*** Opening of Exercise materials ***

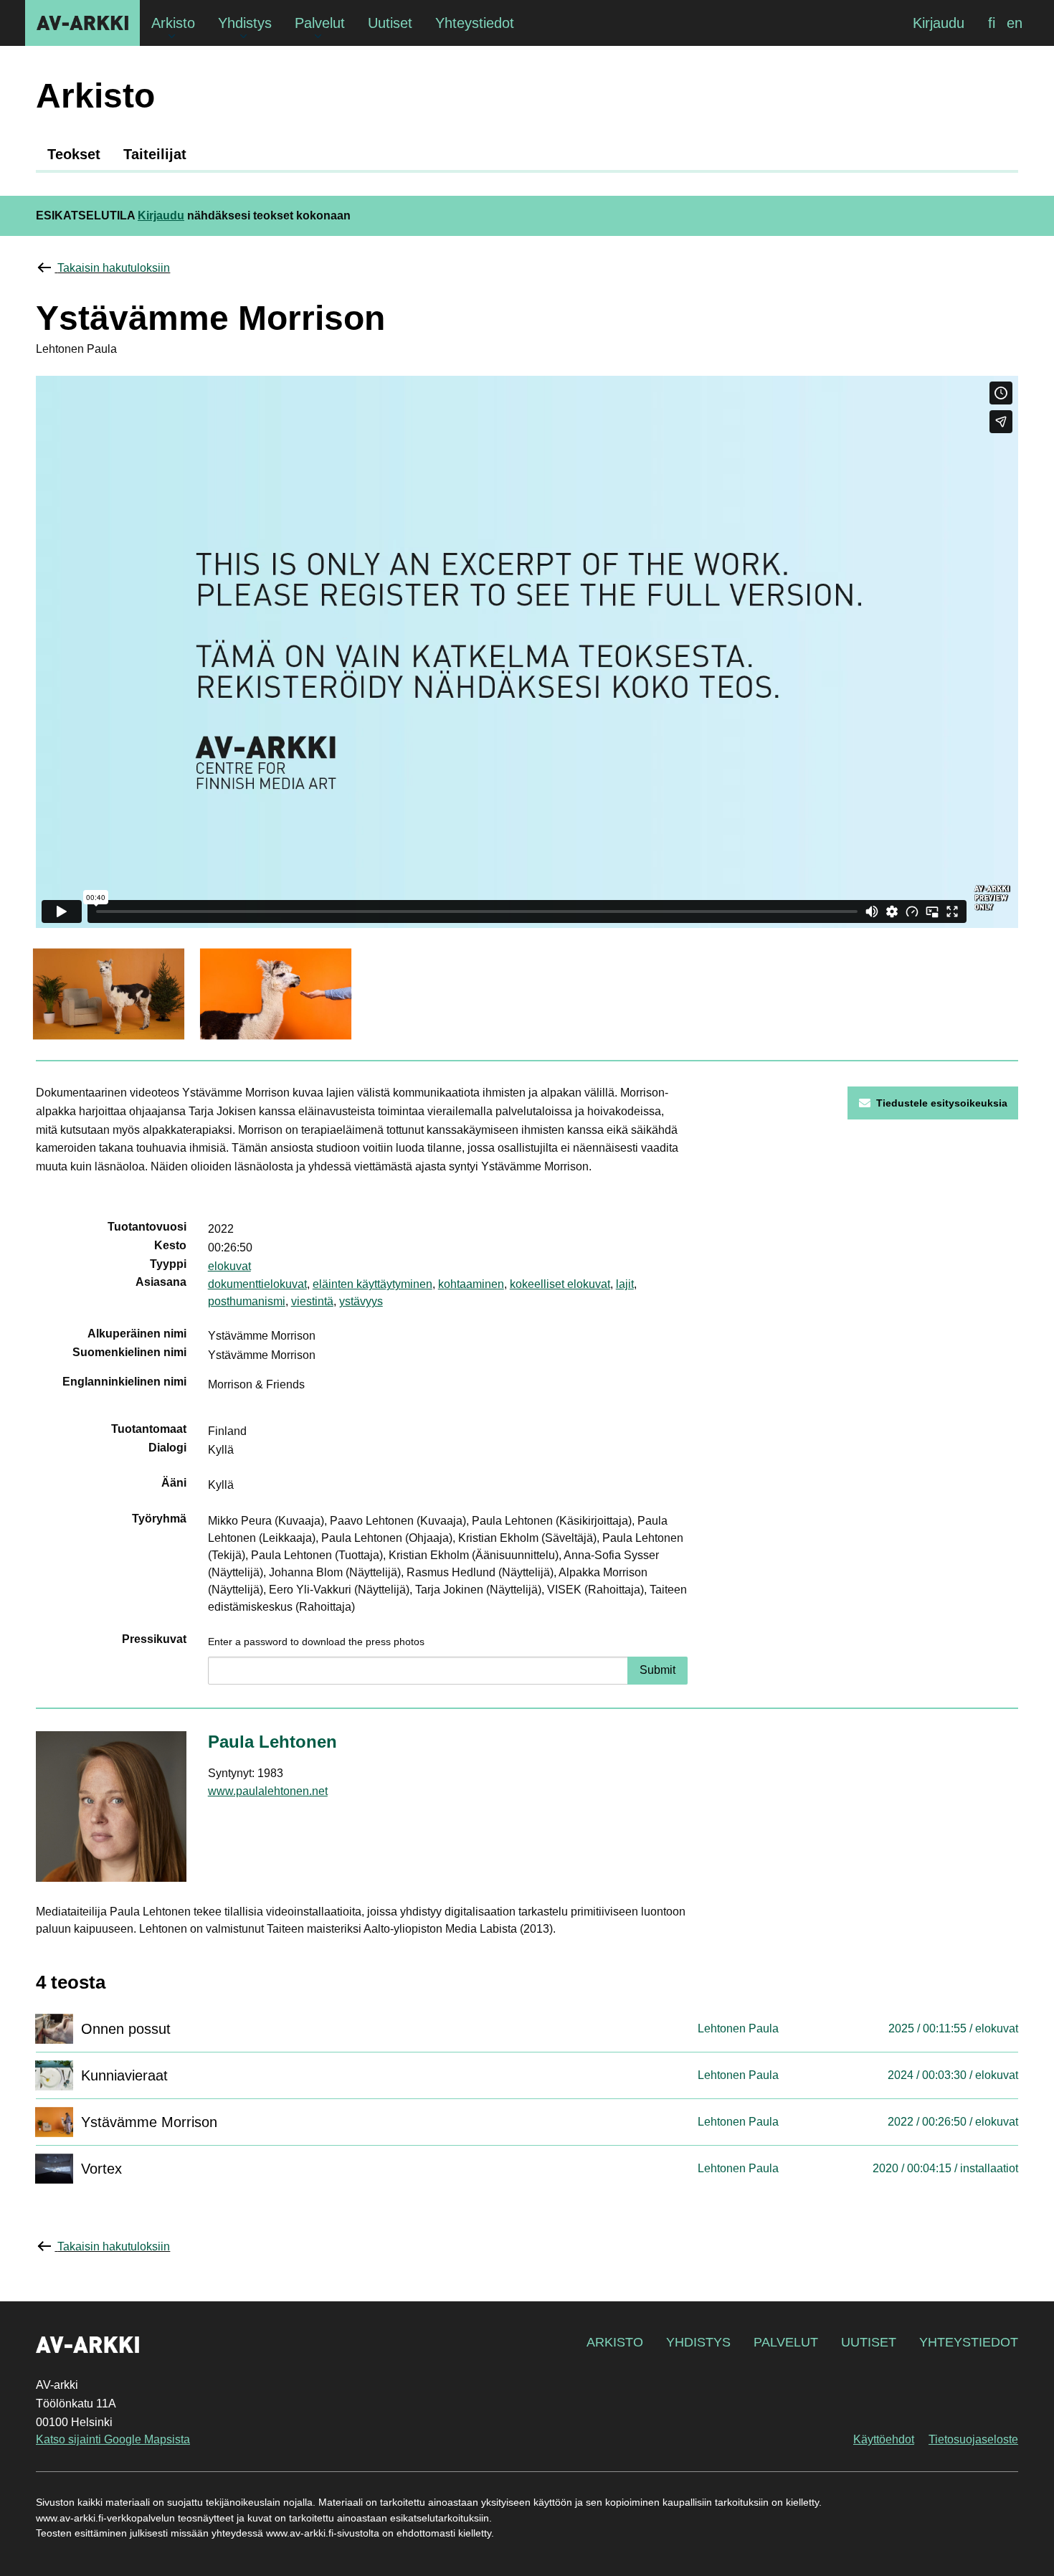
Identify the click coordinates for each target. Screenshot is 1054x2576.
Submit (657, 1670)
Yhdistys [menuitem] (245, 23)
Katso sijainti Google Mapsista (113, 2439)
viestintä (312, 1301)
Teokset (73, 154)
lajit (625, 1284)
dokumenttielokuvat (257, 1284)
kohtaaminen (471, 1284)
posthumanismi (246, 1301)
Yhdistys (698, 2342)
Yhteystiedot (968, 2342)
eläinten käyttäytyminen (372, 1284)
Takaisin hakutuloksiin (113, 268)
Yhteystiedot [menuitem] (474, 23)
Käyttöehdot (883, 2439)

*** Close of Exercise materials ***

Try it » In the entries above, some lines hold the string "Yhteystiedot". Copy each of them.

Completed task »
Yhteystiedot (968, 2342)
Yhteystiedot [menuitem] (474, 23)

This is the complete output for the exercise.